Pythagorean Theorem Calculator
Find the hypotenuse of any right triangle by entering the two shorter sides. Ideal for construction, navigation, screen size comparisons, and geometry problems.
About this calculator
The Pythagorean theorem states that in any right triangle, the square of the hypotenuse (the side opposite the right angle) equals the sum of the squares of the other two sides: c = √(a² + b²). Here, a and b are the two legs and c is the hypotenuse. This relationship holds for every right triangle regardless of size and is one of the most fundamental results in Euclidean geometry. It is used to find straight-line distances in two-dimensional space — the formula is essentially the same as the Euclidean distance formula between two points. Practical applications include carpentry (checking square corners), navigation (shortest-path distances), screen diagonal measurements, and physics (vector magnitudes). The theorem extends to three dimensions as c = √(a² + b² + d²) for spatial diagonals.
How to use
Imagine you are building a ramp that spans 6 feet horizontally and rises 2.5 feet vertically. Enter Side A = 6 and Side B = 2.5. The calculator computes c = √(6² + 2.5²) = √(36 + 6.25) = √42.25 ≈ 6.50 feet. That is the length of lumber you need for the ramp surface. As a quick check: the hypotenuse must always be longer than either leg individually — 6.50 is indeed greater than both 6 and 2.5, so the result is plausible.
Frequently asked questions
How do I find a missing leg of a right triangle instead of the hypotenuse?

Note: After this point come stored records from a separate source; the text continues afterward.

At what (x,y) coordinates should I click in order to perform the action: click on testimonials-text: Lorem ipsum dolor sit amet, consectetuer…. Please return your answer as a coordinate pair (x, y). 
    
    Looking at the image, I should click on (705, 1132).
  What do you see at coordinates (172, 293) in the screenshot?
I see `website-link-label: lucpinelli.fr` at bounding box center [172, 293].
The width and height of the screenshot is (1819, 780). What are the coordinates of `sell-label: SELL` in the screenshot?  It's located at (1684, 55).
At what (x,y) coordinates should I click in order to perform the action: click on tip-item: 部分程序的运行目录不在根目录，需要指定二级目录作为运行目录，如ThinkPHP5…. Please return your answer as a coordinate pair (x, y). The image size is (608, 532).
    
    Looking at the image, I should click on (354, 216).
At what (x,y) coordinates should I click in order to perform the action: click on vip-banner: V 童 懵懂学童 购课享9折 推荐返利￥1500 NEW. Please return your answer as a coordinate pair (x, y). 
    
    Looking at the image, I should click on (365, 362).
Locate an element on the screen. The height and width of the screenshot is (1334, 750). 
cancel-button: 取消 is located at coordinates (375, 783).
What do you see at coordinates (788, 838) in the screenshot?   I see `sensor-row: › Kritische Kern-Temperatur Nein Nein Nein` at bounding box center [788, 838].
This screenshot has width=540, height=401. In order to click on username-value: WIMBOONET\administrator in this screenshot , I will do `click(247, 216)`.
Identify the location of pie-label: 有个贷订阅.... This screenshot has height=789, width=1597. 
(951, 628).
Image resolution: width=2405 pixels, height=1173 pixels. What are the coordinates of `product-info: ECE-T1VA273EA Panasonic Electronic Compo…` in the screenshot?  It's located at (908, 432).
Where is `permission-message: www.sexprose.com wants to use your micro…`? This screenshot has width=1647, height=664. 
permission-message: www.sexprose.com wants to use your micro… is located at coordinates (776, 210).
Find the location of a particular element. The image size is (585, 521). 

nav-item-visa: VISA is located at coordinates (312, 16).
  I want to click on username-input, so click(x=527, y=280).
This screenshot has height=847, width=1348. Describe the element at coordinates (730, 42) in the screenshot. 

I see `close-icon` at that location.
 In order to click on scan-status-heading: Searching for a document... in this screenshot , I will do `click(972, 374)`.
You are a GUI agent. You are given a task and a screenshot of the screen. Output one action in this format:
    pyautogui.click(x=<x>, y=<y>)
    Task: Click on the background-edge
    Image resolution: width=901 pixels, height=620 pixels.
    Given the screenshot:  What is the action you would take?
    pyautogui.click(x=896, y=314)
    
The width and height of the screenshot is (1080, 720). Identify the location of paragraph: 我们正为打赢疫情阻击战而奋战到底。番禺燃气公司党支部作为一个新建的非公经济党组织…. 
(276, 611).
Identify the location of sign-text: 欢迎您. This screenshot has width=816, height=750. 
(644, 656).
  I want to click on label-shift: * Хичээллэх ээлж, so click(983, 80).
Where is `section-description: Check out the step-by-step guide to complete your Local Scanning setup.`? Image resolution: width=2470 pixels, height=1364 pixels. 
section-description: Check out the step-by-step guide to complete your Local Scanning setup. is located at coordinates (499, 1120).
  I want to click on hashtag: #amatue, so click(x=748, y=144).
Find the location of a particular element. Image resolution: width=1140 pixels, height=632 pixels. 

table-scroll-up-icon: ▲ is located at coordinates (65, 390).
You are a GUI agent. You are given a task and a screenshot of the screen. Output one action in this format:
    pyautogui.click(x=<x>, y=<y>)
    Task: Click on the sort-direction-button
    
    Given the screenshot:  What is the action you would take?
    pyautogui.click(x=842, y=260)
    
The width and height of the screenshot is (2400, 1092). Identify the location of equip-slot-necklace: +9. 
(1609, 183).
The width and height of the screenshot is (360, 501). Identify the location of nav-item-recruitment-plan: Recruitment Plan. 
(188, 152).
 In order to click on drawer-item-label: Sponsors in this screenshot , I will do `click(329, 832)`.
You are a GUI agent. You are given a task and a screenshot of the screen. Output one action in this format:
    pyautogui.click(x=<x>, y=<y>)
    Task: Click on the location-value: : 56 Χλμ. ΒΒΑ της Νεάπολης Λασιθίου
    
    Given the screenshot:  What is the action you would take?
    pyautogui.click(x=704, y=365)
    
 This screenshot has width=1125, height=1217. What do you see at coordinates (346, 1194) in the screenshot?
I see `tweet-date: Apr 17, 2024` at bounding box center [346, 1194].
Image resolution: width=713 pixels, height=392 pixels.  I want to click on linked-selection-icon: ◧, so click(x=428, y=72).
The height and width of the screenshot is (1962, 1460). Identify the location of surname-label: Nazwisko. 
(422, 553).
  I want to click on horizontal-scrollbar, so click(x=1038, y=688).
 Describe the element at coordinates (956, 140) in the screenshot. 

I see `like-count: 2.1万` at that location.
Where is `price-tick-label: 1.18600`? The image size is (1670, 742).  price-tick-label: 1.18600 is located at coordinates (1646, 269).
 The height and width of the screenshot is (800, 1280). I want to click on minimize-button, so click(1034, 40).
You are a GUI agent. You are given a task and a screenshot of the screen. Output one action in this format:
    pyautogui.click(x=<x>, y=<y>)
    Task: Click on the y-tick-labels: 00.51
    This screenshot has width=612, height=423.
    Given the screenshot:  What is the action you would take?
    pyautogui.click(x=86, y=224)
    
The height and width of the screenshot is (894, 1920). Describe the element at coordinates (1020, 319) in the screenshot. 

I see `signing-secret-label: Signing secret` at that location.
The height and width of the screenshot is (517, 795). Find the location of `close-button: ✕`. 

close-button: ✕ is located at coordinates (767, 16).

Rearrange the formula: if you know the hypotenuse c and one leg a, the missing leg is b = √(c² − a²). For example, if a ladder of length 10 m leans against a wall and its base is 4 m from the wall, the height it reaches is √(10² − 4²) = √(100 − 16) = √84 ≈ 9.17 m. This reverse application is just as common as finding the hypotenuse, particularly in construction and navigation problems.
What are Pythagorean triples and why are they useful?
A Pythagorean triple is a set of three positive integers (a, b, c) that satisfy a² + b² = c² exactly, with no rounding. The most famous example is (3, 4, 5): 9 + 16 = 25. Other common triples include (5, 12, 13) and (8, 15, 17). These are extremely useful in construction and carpentry because they guarantee a perfect right angle using only whole-number measurements — no calculator needed on a job site. Builders use the 3-4-5 rule constantly when squaring up foundations and walls.
Does the Pythagorean theorem work for non-right triangles?
No — the standard theorem applies only to right triangles (those containing a 90° angle). For other triangles, you need the Law of Cosines: c² = a² + b² − 2ab × cos(C), where C is the angle between sides a and b. When C = 90°, cos(90°) = 0 and the formula reduces exactly to the Pythagorean theorem, confirming it as a special case. The Law of Cosines works for any triangle, making it the more general tool for trigonometry and surveying applications.